Reply to topic  [ 9 posts ] 
Improving LLVCacheLRU::updateScores() with OpenMP 
Author Message

Joined: 2011-10-07 10:39:20
Posts: 155
Reply with quote
Hi Henri,

i ran the Visual Studio Profiler on a viewer run and found that updateScores() eats around 5% CPU time.

It can be parallelized quite simple with OpenMP, as illustrated below (use /openmp with VisualStudio).

Are you interested in a proper patch for this?

Code:
   void updateScores()
   {
      LLVCacheVertexData** data_iter = mCache + MaxSizeVertexCache;
      LLVCacheVertexData** end_data = mCache + MaxSizeVertexCache + 3;

      while (data_iter != end_data)
      {
         LLVCacheVertexData* data = *data_iter++;
         // Trailing 3 vertices aren't actually in the cache for scoring
         // purposes
         if (data)
         {
            data->mCacheTag = -1;
         }
      }

      data_iter = mCache;
      end_data = mCache + MaxSizeVertexCache;

      while (data_iter != end_data)
      {
         // Update scores of vertices in cache
         LLVCacheVertexData* data = *data_iter++;
         if (data)
         {
            data->mScore = find_vertex_score(*data);
         }
      }

      mBestTriangle = NULL;
      // Update triangle scores
      data_iter = mCache;
      end_data = mCache + MaxSizeVertexCache + 3;

      
      #pragma omp parallel
      {
         LLVCacheTriangleData* threadBestTriangle = NULL;

         while (data_iter != end_data)
         {
            LLVCacheVertexData* data = *data_iter++;
            if (data)
            {
               int64_t pos = 0;
               int64_t end = data->mTriangles.size();
               #pragma omp for
               for (pos = 0; pos < end; pos++)
               {
                  LLVCacheTriangleData* tri = data->mTriangles[pos];
                  if (tri && tri->mActive &&
                     tri->mVertex[0] && tri->mVertex[1] && tri->mVertex[2])
                  {
                     tri->mScore = tri->mVertex[0]->mScore;
                     tri->mScore += tri->mVertex[1]->mScore;
                     tri->mScore += tri->mVertex[2]->mScore;

                     if (!threadBestTriangle ||
                        threadBestTriangle->mScore < tri->mScore)
                     {
                        threadBestTriangle = tri;
                     }
                  }
               }
            }
         }
         
         // find global maximum
         #pragma omp critical
         {
            if (!mBestTriangle || mBestTriangle->mScore < threadBestTriangle->mScore) {
               mBestTriangle = threadBestTriangle;
            }
         }


      }
      // Knock trailing 3 vertices off the cache
      data_iter = mCache + MaxSizeVertexCache;
      end_data = mCache + MaxSizeVertexCache + 3;
      while (data_iter != end_data)
      {
         LLVCacheVertexData* data = *data_iter;
         if (data)
         {
            llassert(data->mCacheTag == -1);
            *data_iter = NULL;
         }
         ++data_iter;
      }
   }
};


2020-10-03 14:30:25
Profile

Joined: 2009-03-17 18:42:51
Posts: 5022
Reply with quote
kathrine wrote:
i ran the Visual Studio Profiler on a viewer run and found that updateScores() eats around 5% CPU time.
Wow !... :shock: It's pretty... surprising.
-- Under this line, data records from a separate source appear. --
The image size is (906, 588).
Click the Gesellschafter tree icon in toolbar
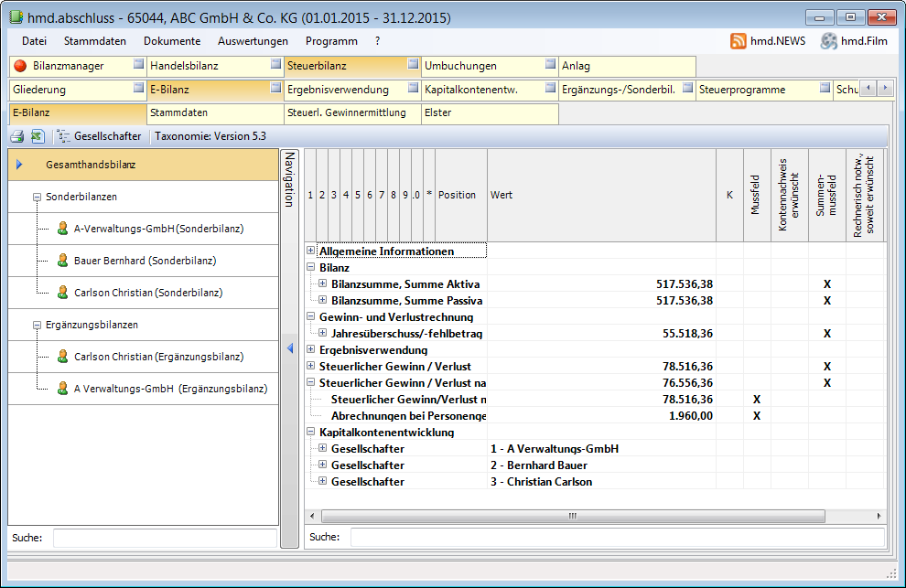(x=63, y=136)
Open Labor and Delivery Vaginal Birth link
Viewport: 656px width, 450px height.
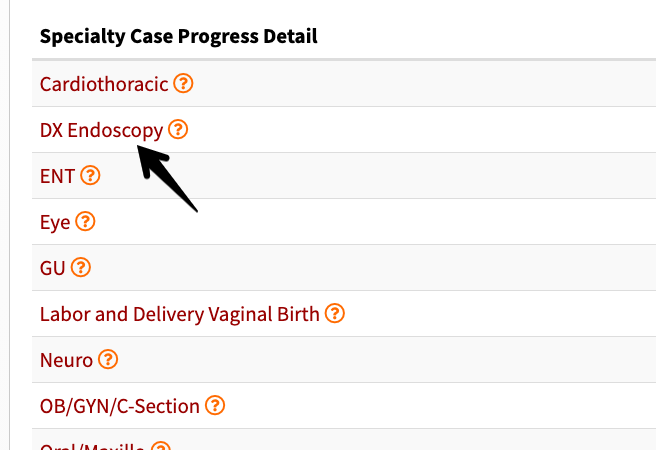click(x=179, y=314)
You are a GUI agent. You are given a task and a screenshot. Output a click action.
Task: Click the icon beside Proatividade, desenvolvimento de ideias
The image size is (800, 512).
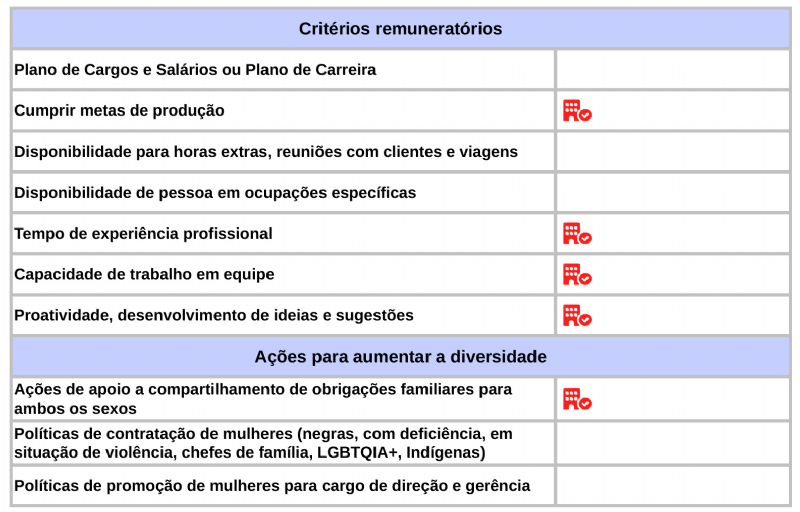click(x=577, y=316)
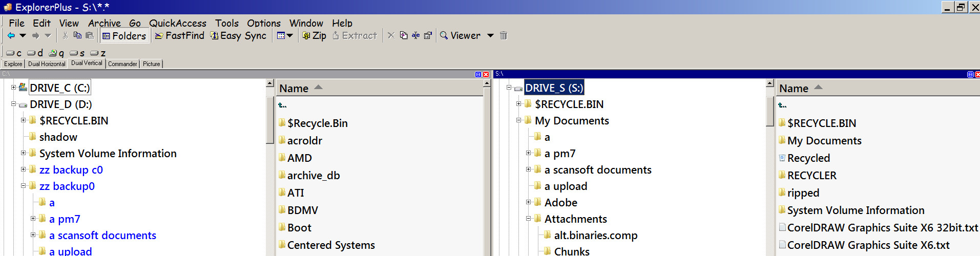Switch to the Commander layout tab
The height and width of the screenshot is (256, 980).
122,63
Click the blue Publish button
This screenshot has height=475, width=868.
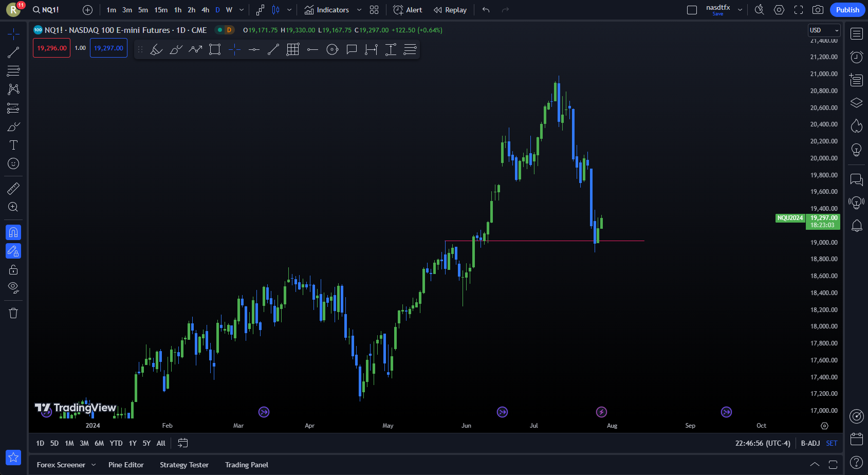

I mean the mesh vertex cache optimization is supposed to be ran once per mesh LOD (whenever the latter LOD is downloaded for that mesh), so while it will definitely eat up some of the CPU processing power on rezzing (and on LOD changes, when the corresponding LODs have not yet been cached), it should not do so continuously... There's a debug setting (RenderOptimizeMeshVertexCache) that you can set to FALSE to entirely skip this vertex cache optimization code. Switching it off/on here in real time, I don't see noticeable frame rate drops...

Quote:
It can be parallelized quite simple with OpenMP, as illustrated below (use /openmp with VisualStudio).
I already experimented with OpenMP (under Linux) and the viewer in the past, but did not find interesting paths that could be optimized that way (aside from legacy clouds generation/updating, but the resulting gain is totally negligible).

Quote:
Are you interested in a proper patch for this?
Well, the code you gave here will be enough for me to give it a try, at least. The newly opened experimental branch is a good candidate for such patches. So, if you find more stuff that can be optimized via OpenMP (and does not cause crashes because of the race conditions it would introduce, which is the tricky part with OpenMP), you are welcome to post them here !


2020-10-03 14:51:26
Profile WWW

Joined: 2011-10-07 10:39:20
Posts: 155
Reply with quote
Ok, that might explain a bit.

I profiled for an hour and that part was when jumping to HBC with lots of AVs around and a clean cache, so lots of texture fetches etc.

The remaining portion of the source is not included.